▶ _Excerpted passage_
On Father’s Day in 2007, a black bear fatally mauled an 11-year-old boy who was camping with his family in Utah’s Uinta National Forest. The family had gathered at an undeveloped, dispersed campsite 1.2 miles away from an established campground with amenities. The incident was the first documented black-bear fatality in the state.

The same bear had raided coolers and pawed at a camper’s head just the day before, and the state Department of Wildlife Resources sent wildlife officers out to track it down and remove it. But they were unsuccessful, and the next evening the bear attack occurred.

The boy’s death was a heart-wrenching tragedy, but it is making news six years later because the family sued both the Utah Department of Wildlife Resources and the U.S. Forest Service. They claimed that state authorities had already identified the bear as a problem but did not give them ample warning that there was an aggressive bear in the area. No warnings were posted and the road to the undeveloped campsite remained open. A ruling on their suit against the Forest Service awarded them nearly $2 million.

▶ _Data block_
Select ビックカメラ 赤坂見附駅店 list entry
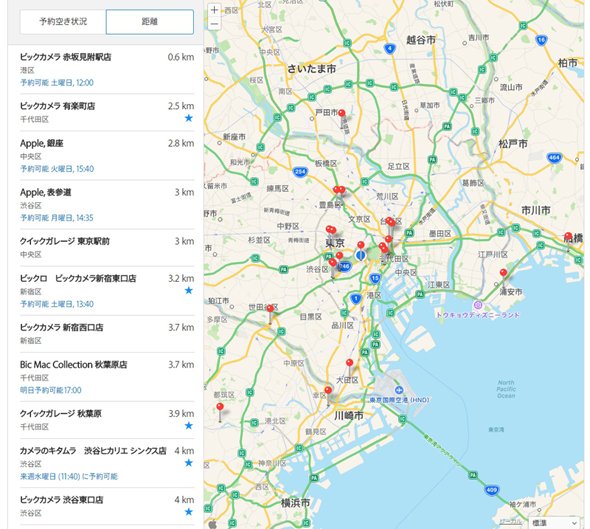The image size is (590, 529). coord(107,70)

▶ _Request A_
According to the text about the black bear attack, how far was the family's campsite from the established campground?
▶ _Request B_
Translate this sentence from the bear attack text into Spanish: "The incident was the first documented black-bear fatality in the state."
Answer using only the text about the black bear attack.

▶ _Solution A_
1.2 miles.

▶ _Solution B_
El incidente fue la primera muerte documentada causada por un oso negro en el estado.